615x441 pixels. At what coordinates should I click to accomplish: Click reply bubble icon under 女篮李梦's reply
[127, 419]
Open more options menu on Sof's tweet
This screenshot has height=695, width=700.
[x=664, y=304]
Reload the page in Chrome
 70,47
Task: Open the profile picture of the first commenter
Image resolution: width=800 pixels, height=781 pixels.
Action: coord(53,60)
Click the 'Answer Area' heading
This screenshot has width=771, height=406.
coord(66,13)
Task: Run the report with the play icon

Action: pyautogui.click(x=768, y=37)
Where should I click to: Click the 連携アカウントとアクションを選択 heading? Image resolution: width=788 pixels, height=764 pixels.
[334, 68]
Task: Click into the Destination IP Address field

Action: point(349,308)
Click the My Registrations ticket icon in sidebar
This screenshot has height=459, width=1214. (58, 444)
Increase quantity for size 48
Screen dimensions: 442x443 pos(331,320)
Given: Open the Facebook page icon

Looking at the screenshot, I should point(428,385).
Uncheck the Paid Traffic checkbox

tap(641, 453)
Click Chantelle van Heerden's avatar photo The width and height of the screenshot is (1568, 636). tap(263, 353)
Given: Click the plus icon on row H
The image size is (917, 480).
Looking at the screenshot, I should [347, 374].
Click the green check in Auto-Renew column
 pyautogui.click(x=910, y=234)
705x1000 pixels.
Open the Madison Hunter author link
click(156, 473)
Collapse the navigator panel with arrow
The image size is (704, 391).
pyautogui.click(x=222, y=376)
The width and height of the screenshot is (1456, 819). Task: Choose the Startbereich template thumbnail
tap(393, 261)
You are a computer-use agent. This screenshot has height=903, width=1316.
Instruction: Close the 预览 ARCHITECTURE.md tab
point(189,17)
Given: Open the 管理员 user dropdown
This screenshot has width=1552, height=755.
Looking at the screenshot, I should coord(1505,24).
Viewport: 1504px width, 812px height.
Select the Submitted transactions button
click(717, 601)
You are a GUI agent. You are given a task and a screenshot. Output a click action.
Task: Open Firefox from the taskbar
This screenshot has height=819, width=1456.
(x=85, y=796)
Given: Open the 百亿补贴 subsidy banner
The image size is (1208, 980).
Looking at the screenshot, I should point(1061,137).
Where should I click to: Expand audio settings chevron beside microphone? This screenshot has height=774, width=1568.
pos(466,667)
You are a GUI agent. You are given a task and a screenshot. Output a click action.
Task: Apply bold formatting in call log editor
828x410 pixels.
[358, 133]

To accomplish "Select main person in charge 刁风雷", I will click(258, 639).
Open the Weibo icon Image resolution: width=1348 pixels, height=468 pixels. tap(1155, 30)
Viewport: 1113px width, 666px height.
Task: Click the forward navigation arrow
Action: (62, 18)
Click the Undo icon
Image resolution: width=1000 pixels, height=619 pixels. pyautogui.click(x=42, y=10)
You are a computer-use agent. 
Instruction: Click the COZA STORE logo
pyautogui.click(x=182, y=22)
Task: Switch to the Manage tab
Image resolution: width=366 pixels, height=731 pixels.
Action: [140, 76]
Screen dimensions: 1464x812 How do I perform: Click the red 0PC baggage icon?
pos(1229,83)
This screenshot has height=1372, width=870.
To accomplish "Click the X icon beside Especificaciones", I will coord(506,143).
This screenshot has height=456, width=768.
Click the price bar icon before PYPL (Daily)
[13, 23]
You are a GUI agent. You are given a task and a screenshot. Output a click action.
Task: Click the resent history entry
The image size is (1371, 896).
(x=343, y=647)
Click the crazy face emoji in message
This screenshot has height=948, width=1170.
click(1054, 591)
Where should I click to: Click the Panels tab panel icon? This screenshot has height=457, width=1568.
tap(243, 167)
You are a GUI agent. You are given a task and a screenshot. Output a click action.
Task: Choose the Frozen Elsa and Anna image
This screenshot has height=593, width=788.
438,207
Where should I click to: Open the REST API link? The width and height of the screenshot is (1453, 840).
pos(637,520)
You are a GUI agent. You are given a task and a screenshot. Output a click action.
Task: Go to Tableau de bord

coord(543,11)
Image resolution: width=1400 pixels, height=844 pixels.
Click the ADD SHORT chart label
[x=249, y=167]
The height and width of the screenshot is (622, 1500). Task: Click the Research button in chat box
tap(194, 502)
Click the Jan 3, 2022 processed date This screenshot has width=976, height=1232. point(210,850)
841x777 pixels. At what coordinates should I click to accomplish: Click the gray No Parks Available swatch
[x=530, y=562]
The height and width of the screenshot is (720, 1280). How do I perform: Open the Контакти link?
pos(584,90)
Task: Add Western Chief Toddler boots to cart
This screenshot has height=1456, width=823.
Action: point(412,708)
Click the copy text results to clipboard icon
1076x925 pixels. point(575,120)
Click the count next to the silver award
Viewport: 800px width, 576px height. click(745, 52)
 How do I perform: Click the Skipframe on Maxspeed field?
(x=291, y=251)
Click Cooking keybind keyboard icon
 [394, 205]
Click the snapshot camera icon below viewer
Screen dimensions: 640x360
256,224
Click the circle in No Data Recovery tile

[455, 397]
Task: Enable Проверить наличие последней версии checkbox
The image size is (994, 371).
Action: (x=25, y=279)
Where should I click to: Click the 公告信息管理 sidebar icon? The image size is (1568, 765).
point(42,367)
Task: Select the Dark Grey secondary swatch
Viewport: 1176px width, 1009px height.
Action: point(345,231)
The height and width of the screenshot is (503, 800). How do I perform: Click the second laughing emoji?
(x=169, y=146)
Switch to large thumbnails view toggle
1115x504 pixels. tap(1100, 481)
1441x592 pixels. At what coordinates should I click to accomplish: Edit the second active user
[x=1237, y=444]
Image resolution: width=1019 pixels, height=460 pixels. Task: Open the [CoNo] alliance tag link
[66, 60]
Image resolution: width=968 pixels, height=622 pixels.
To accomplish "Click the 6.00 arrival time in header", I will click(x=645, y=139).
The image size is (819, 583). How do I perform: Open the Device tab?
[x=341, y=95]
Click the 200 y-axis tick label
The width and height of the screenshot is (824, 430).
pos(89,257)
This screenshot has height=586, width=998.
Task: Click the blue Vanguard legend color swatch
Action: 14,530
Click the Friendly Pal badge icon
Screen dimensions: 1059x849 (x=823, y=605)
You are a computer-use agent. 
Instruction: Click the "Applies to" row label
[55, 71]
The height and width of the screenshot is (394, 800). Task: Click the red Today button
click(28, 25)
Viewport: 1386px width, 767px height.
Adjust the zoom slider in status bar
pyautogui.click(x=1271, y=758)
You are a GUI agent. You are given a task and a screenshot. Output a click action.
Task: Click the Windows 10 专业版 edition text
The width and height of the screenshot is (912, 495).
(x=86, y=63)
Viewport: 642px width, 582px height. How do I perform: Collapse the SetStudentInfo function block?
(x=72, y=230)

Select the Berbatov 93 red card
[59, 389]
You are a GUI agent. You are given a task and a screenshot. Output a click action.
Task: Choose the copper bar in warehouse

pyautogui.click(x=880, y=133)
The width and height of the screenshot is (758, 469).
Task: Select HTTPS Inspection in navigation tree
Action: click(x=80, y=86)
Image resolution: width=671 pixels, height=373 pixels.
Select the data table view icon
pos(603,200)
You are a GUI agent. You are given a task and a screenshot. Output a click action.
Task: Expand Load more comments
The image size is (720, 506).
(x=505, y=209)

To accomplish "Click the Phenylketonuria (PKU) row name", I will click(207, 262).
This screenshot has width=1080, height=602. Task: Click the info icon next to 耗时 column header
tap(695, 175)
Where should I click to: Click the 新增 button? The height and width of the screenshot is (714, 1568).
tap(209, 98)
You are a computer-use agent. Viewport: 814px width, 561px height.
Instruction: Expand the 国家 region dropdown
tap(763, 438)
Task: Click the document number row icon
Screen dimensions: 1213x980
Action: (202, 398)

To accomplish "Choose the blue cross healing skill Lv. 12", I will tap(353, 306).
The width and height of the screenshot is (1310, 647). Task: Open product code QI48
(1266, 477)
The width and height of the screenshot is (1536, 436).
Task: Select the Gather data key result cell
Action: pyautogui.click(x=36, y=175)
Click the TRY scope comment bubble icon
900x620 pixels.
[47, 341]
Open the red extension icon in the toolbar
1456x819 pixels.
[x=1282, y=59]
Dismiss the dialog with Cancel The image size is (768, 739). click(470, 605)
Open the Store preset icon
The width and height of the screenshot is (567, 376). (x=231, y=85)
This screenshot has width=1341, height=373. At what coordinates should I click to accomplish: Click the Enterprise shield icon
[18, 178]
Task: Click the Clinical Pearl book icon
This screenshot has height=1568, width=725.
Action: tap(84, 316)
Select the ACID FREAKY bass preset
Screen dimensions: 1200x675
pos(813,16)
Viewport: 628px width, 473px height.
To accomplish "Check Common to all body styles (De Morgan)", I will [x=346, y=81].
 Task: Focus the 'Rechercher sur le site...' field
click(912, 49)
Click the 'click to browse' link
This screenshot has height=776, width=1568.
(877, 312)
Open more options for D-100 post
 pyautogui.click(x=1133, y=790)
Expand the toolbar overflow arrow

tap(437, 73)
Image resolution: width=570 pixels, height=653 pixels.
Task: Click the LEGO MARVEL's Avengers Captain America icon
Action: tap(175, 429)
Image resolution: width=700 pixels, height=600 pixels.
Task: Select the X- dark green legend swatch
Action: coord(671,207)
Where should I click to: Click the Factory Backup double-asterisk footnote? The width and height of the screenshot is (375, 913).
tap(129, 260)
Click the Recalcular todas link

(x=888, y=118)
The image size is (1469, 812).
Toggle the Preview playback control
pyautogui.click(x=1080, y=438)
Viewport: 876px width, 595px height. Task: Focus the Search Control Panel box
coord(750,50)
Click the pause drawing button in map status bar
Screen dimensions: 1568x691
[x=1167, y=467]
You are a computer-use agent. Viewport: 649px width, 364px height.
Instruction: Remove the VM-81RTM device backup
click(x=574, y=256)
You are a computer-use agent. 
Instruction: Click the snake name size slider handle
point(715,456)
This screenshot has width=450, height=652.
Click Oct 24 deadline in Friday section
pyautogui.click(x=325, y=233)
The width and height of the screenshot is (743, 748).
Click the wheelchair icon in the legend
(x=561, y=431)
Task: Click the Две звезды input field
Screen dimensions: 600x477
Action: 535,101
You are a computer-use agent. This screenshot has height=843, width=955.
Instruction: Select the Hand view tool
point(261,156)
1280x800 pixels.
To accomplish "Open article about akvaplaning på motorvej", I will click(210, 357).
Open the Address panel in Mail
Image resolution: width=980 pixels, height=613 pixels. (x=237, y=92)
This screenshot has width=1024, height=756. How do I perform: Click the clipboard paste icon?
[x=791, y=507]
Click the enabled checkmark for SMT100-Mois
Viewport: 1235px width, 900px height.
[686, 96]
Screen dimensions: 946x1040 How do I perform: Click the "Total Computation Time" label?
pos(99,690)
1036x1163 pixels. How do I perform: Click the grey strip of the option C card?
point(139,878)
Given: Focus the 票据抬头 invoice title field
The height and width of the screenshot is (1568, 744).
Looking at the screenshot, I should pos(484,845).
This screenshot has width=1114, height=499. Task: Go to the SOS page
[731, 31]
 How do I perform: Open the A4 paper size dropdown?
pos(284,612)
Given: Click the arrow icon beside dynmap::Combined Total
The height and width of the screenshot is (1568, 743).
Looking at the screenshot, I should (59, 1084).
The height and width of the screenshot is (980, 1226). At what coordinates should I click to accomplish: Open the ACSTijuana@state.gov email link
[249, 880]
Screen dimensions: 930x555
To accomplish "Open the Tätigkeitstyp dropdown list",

● ● ● ● ●

- _Instructions for the task_: Reproduce the data word for word, starting at its first line and ending at the line that contains "Looking at the screenshot, I should coord(1505,24).", with that line included.

- _Finished answer_:
615x441 pixels. At what coordinates should I click to accomplish: Click reply bubble icon under 女篮李梦's reply
[127, 419]
Open more options menu on Sof's tweet
This screenshot has height=695, width=700.
[x=664, y=304]
Reload the page in Chrome
 70,47
Task: Open the profile picture of the first commenter
Image resolution: width=800 pixels, height=781 pixels.
Action: coord(53,60)
Click the 'Answer Area' heading
This screenshot has width=771, height=406.
coord(66,13)
Task: Run the report with the play icon

Action: pyautogui.click(x=768, y=37)
Where should I click to: Click the 連携アカウントとアクションを選択 heading? Image resolution: width=788 pixels, height=764 pixels.
[334, 68]
Task: Click into the Destination IP Address field

Action: point(349,308)
Click the My Registrations ticket icon in sidebar
This screenshot has height=459, width=1214. (58, 444)
Increase quantity for size 48
Screen dimensions: 442x443 pos(331,320)
Given: Open the Facebook page icon

Looking at the screenshot, I should point(428,385).
Uncheck the Paid Traffic checkbox

tap(641, 453)
Click Chantelle van Heerden's avatar photo The width and height of the screenshot is (1568, 636). tap(263, 353)
Given: Click the plus icon on row H
The image size is (917, 480).
Looking at the screenshot, I should [347, 374].
Click the green check in Auto-Renew column
 pyautogui.click(x=910, y=234)
705x1000 pixels.
Open the Madison Hunter author link
click(156, 473)
Collapse the navigator panel with arrow
The image size is (704, 391).
pyautogui.click(x=222, y=376)
The width and height of the screenshot is (1456, 819). Task: Choose the Startbereich template thumbnail
tap(393, 261)
You are a computer-use agent. This screenshot has height=903, width=1316.
Instruction: Close the 预览 ARCHITECTURE.md tab
point(189,17)
Given: Open the 管理员 user dropdown
This screenshot has width=1552, height=755.
Looking at the screenshot, I should coord(1505,24).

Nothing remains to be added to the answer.